Source: Barefoot Contessa

Serves 8 people

Categories: Crowd Favorites

Ingredients

  • 2 tablespoons olive oil
  • 1 cup chopped yellow onion (1 onion)
  • 2 garlic cloves, minced
  • 1 1/2 pound sweet italian turkey sausage, casing removed
  • 1 28 ounce can crushed tomatoes in tomato puree
  • 1 6 ounce can of tomato paste
  • 1/4 cup chopped fresh flat-leaf parsley; divided
  • 1/2 cup chopped fresh basil leaves
  • Kosher salt
  • Freshly ground black peper
  • 1/2 pound lasagna noodels
  • 15 ounces ricotta cheese
  • 3 to 4 ounces creamy goat cheese, crumbled
  • 1 cup grated Parmesan cheese, plus 1/4 cup for sprinkling
  • 1 extra-large egg, lightly beaten
  • 1 pound fresh mozarella, thinly sliced

Directions

  1. Preheat the oven to 400 degrees.

  2. Heat the olive oil in a large (10 to 12 inch) skillet.

  3. Add the onion and cook for 5 minutes ove medium-low heat, until translucent.

  4. Add the garlic and cook for 1 more minute.

  5. Add the sausage and cook over medium-low heat, breaking it up with a for, for 8 to 10 minutes, or until no longer pink.

  6. Add the tomatoes, tomato paste, 2 tablespoons of the parsley, the basil, 1 1/2 teaspoons salt, and 1/2 teaspoon pepper.

  7. Simmer uncovered, over medium-low heat, for 15 to 20 minutes, until thickened.
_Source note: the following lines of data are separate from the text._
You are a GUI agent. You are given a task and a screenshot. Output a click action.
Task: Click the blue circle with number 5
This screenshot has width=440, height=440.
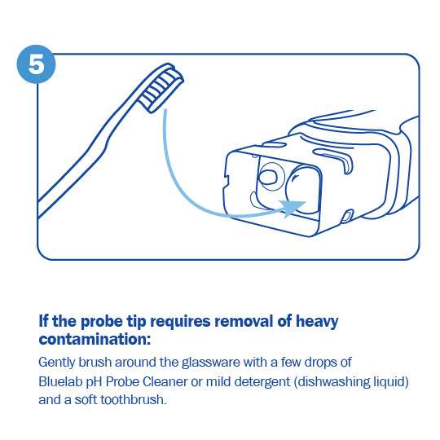click(36, 64)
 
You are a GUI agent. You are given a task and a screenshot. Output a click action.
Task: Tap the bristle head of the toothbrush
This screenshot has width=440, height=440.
click(161, 87)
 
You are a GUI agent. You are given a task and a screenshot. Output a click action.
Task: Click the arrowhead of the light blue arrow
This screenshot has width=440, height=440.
click(293, 209)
  8. Fill a large bowl with the hottest tap water.

  9. Add the noodels and allow them to sit in the water for 20 minutes. Drain.

  10. In a medisum bowl, combine the ricotta, goat cheese, 1 cup of Parmesan, the egg, the remaining 2 tablespoons of parsley, 1/2 teaspoon salt, and 1/4 teaspoon pepper.

  11. Ladle 1/3 of the sauce into a 9 × 12 × 2 inch rectangular baking dish, spreading the sauce over the bottom of the dish.

  12. Then add the layers as follows: half the pasta, half the mozzarella, ricotta, and finally sauce.

  13. Sprinking with 1/4 cup of Parmesan cheese. Bake for 30 minutes until sauce is bubbling.